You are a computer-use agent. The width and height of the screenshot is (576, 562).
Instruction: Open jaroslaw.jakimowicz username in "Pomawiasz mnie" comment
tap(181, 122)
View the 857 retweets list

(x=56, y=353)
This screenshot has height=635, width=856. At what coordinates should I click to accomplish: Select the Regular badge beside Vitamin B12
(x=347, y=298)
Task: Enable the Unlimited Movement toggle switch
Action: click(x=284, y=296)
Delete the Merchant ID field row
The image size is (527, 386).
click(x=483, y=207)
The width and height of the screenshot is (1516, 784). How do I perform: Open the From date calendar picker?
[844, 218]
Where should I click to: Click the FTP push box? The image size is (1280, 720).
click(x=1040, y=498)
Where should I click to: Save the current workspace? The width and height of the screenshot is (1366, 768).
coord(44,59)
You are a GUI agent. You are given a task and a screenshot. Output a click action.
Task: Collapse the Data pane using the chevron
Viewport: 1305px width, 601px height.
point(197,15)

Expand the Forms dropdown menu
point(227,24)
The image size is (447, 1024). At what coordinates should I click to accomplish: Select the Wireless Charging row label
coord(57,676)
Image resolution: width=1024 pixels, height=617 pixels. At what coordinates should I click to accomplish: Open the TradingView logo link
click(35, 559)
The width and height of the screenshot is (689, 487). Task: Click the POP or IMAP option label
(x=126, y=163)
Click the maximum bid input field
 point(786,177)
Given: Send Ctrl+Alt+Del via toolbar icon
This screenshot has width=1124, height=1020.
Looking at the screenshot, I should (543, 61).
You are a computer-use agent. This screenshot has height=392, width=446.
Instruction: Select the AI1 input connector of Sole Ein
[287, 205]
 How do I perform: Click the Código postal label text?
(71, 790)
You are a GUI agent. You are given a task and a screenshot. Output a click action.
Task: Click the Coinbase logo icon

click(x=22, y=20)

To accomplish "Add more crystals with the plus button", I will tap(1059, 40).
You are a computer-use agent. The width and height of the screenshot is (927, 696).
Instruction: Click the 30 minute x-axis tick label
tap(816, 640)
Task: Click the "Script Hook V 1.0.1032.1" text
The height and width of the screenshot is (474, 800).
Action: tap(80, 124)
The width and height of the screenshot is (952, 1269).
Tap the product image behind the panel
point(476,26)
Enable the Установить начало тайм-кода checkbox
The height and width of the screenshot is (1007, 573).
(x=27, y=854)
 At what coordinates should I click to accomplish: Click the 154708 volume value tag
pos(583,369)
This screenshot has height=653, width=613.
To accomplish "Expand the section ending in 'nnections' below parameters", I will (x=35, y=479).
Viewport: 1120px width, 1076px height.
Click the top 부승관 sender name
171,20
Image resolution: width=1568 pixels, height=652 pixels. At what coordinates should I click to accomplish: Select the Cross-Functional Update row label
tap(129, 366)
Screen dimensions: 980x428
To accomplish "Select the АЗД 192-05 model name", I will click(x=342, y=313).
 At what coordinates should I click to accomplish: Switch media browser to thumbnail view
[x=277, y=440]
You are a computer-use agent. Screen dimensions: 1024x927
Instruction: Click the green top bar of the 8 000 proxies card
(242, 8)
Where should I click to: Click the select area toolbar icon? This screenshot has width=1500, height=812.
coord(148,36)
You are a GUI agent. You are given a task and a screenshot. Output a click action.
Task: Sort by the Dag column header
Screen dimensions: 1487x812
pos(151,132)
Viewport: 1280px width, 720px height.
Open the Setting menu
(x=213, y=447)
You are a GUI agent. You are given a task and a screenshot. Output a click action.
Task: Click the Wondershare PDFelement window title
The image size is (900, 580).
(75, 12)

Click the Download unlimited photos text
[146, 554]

____

■ TASK DESCRIPTION ■
Output the data once more, exactly as given.

■ RESULT BELOW ■
You are a computer-use agent. The width and height of the screenshot is (576, 562).
Instruction: Open jaroslaw.jakimowicz username in "Pomawiasz mnie" comment
tap(181, 122)
View the 857 retweets list

(x=56, y=353)
This screenshot has height=635, width=856. At what coordinates should I click to accomplish: Select the Regular badge beside Vitamin B12
(x=347, y=298)
Task: Enable the Unlimited Movement toggle switch
Action: click(x=284, y=296)
Delete the Merchant ID field row
The image size is (527, 386).
click(x=483, y=207)
The width and height of the screenshot is (1516, 784). How do I perform: Open the From date calendar picker?
[844, 218]
Where should I click to: Click the FTP push box? The image size is (1280, 720).
click(x=1040, y=498)
Where should I click to: Save the current workspace? The width and height of the screenshot is (1366, 768).
coord(44,59)
You are a GUI agent. You are given a task and a screenshot. Output a click action.
Task: Collapse the Data pane using the chevron
Viewport: 1305px width, 601px height.
point(197,15)

Expand the Forms dropdown menu
point(227,24)
The image size is (447, 1024). At what coordinates should I click to accomplish: Select the Wireless Charging row label
coord(57,676)
Image resolution: width=1024 pixels, height=617 pixels. At what coordinates should I click to accomplish: Open the TradingView logo link
click(35, 559)
The width and height of the screenshot is (689, 487). Task: Click the POP or IMAP option label
(x=126, y=163)
Click the maximum bid input field
 point(786,177)
Given: Send Ctrl+Alt+Del via toolbar icon
This screenshot has width=1124, height=1020.
Looking at the screenshot, I should (543, 61).
You are a computer-use agent. This screenshot has height=392, width=446.
Instruction: Select the AI1 input connector of Sole Ein
[287, 205]
 How do I perform: Click the Código postal label text?
(71, 790)
You are a GUI agent. You are given a task and a screenshot. Output a click action.
Task: Click the Coinbase logo icon

click(x=22, y=20)

To accomplish "Add more crystals with the plus button", I will tap(1059, 40).
You are a computer-use agent. The width and height of the screenshot is (927, 696).
Instruction: Click the 30 minute x-axis tick label
tap(816, 640)
Task: Click the "Script Hook V 1.0.1032.1" text
The height and width of the screenshot is (474, 800).
Action: tap(80, 124)
The width and height of the screenshot is (952, 1269).
Tap the product image behind the panel
point(476,26)
Enable the Установить начало тайм-кода checkbox
The height and width of the screenshot is (1007, 573).
(x=27, y=854)
 At what coordinates should I click to accomplish: Click the 154708 volume value tag
pos(583,369)
This screenshot has height=653, width=613.
To accomplish "Expand the section ending in 'nnections' below parameters", I will (x=35, y=479).
Viewport: 1120px width, 1076px height.
Click the top 부승관 sender name
171,20
Image resolution: width=1568 pixels, height=652 pixels. At what coordinates should I click to accomplish: Select the Cross-Functional Update row label
tap(129, 366)
Screen dimensions: 980x428
To accomplish "Select the АЗД 192-05 model name", I will click(x=342, y=313).
 At what coordinates should I click to accomplish: Switch media browser to thumbnail view
[x=277, y=440]
You are a computer-use agent. Screen dimensions: 1024x927
Instruction: Click the green top bar of the 8 000 proxies card
(242, 8)
Where should I click to: Click the select area toolbar icon? This screenshot has width=1500, height=812.
coord(148,36)
You are a GUI agent. You are given a task and a screenshot. Output a click action.
Task: Sort by the Dag column header
Screen dimensions: 1487x812
pos(151,132)
Viewport: 1280px width, 720px height.
Open the Setting menu
(x=213, y=447)
You are a GUI agent. You are given a task and a screenshot. Output a click action.
Task: Click the Wondershare PDFelement window title
The image size is (900, 580).
(75, 12)

Click the Download unlimited photos text
[146, 554]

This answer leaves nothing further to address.